Stock exchange NSE has asked the company to make public its inquiry report on alleged fund diversion to Vijay Mallya's UB Group.
In a fresh twist to the boardroom battle at Diageo-owned United Spirits, stock exchange NSE has asked the company to make public its inquiry report on alleged fund diversion to Vijay Mallya’s UB Group, but the liquor maker has rejected the demand citing ‘confidentiality’.
The matter is already being looked into by several agencies, including markets watchdog Sebi and the stock exchanges which act as front-end regulators.
Taking forward its probe into the entire matter, the National Stock Exchange had asked United Spirits Ltd (USL) to provide a detailed report on its inquiry for “the public dissemination purpose”.
Besides, the company was also asked to clarify on any submissions made by it to the Central Government or other authorities in connection with this matter.
To this, the company said that the “key findings of the inquiry and the steps taken by the USL Board were promptly and transparently disclosed” on April 27.

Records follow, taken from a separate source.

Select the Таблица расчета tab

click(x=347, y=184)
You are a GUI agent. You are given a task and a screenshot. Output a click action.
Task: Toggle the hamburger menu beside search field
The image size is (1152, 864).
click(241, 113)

“However, we are not in a position to make the Internal Report available to the NSE for onwards public dissemination,” the company said, while citing various reasons.
A major boardroom battle has broken out at USL after its board asked Vijay Mallya to quit as Chairman and Director on the basis of this report, which indicated alleged fund diversion to various UB group firms between 2010-2013.
Mallya has refused to quit, while majority owner Diageo is yet to take a public position on the entire matter.
“The Internal Report contains sensitive commercial and operational information concerning the company and transactions and dealings involving various parties, and is confidential to the Company.
“A public disclosure of the Internal Report would provide the company’s competitors and other third parties with vested interests an access to such sensitive commercial and operational information of the company, and thereby provide an opportunity for such parties to use such information in a manner that is prejudicial to the interests of the Company and its shareholders,” it added.
USL further said that the inquiry suggested that the manner in which certain transactions were conducted, prima facie, indicates various improprieties and legal violations.However, USL board “was not in a position to make any final determinations with regard to the roles of any individuals involved, and accordingly directed the company to report such transactions to the authorities as required under applicable law”.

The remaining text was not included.